Opening soon in Vancouver is Paper Clips – a moving documentary about a Holocaust memorial project put together by schoolchildren in a small, Christian community in Tennessee.

In 1998, the principal of Whitwell Middle School decided that something needed to be done about the lack of diversity in her town. Among the 1,600 people living in Whitwell, there were no Jews or Catholics and, in the school, there were only five Blacks and one Hispanic, says Linda Hooper in the film. With the help of assistant principal David Smith and Grade 8 teacher Sandra Roberts, Hooper initiated the Holocaust Project to educate the children about the diversity of the world beyond their insulated valley and about the potentially horrible consequences of intolerance and indifference.

One of the outcomes of this project has been a memorial railcar filled with 11 million paperclips (representing six million Jews and five million gypsies, homosexuals and other victims of the Holocaust) that now rests permanently in the schoolyard. The students began collecting the paper clips – one for every individual killed by the Nazis – in 1999. The collection is a response to the question, What is six million?

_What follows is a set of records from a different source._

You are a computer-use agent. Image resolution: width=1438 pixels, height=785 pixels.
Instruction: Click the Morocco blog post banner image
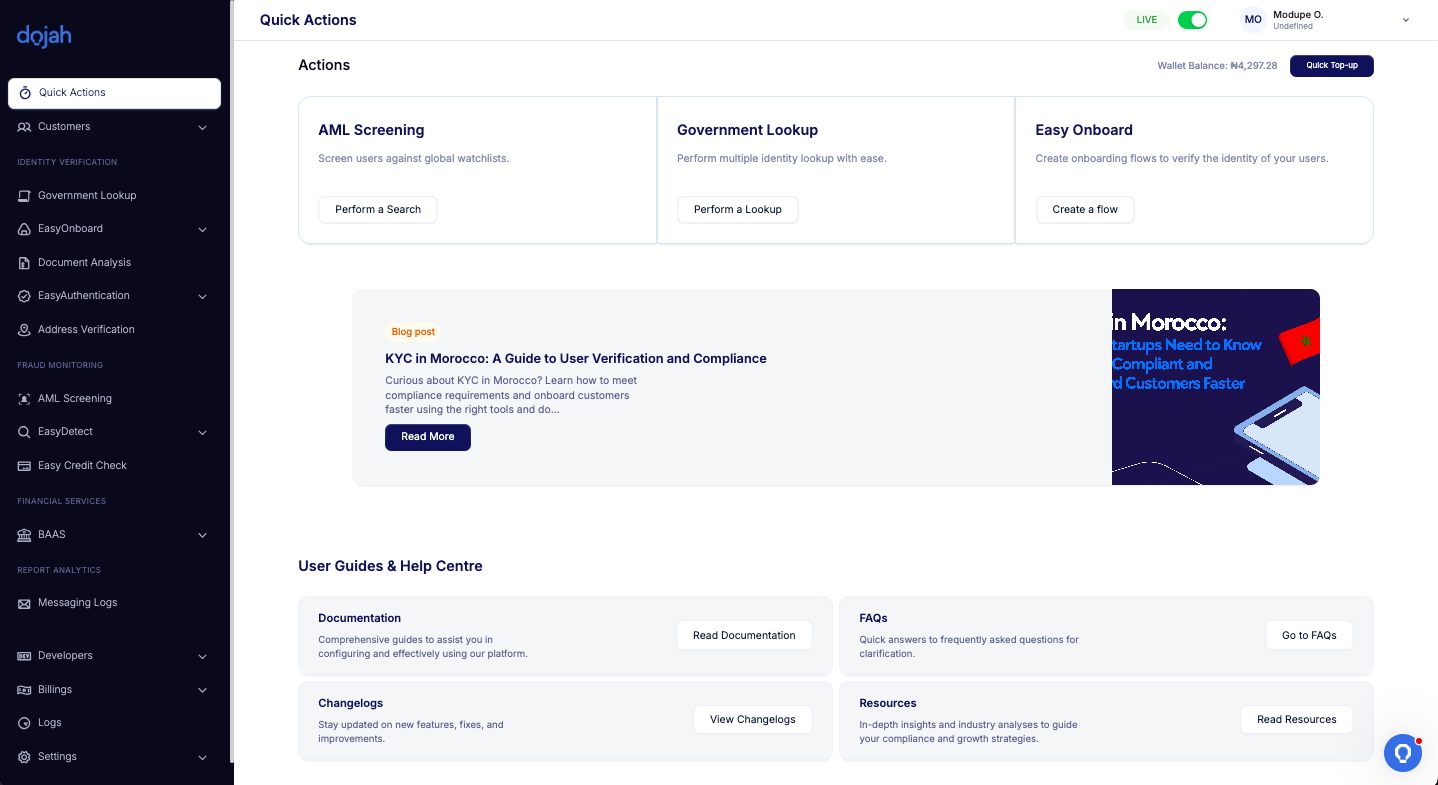pos(1215,387)
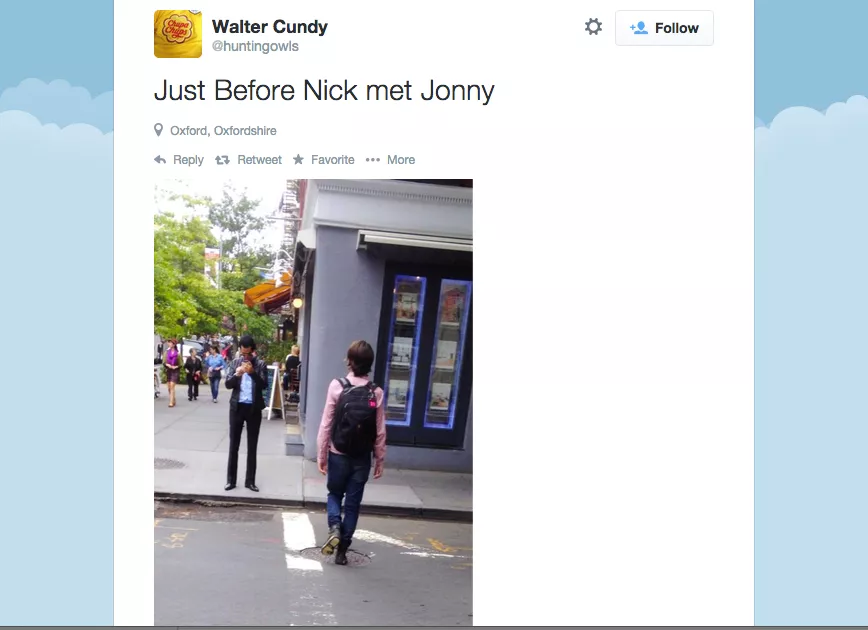Click the Retweet text label
868x630 pixels.
click(259, 159)

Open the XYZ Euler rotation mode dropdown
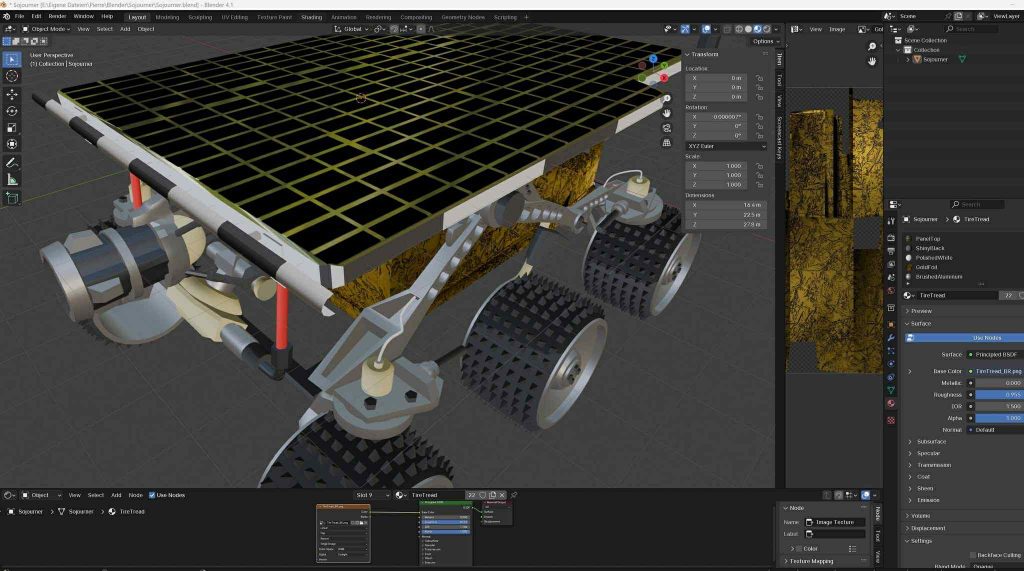[726, 146]
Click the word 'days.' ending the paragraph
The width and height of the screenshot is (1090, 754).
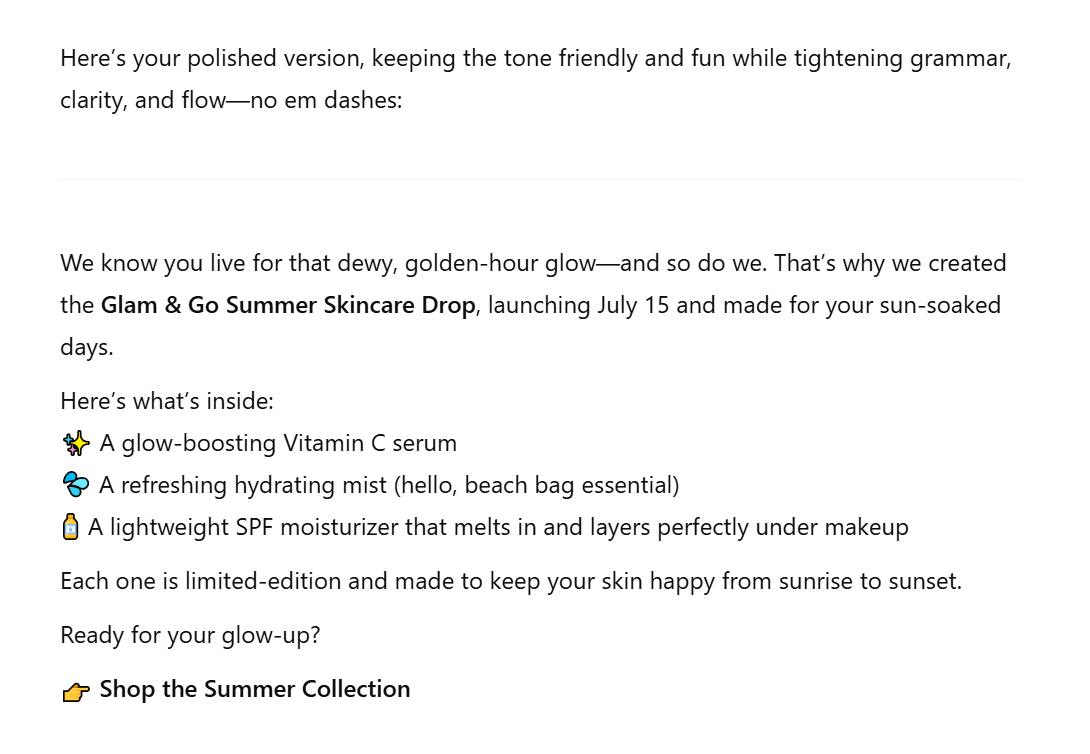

They opted to use the symbol of a paper clip because, during the Holocaust, Norwegians wore a paper clip on their lapels in a show of solidarity and opposition to the Nazi occupation.

Paper Clips will make viewers teary-eyed in several instances. The remarkable documentary features the students and teachers, as well as Holocaust survivors and those who lost family in the war. The Whitwell memorial is an amazing testament to lives of the people who were murdered by the Nazis. It is also a poignant and necessary reminder of the power of people to make the world a better place.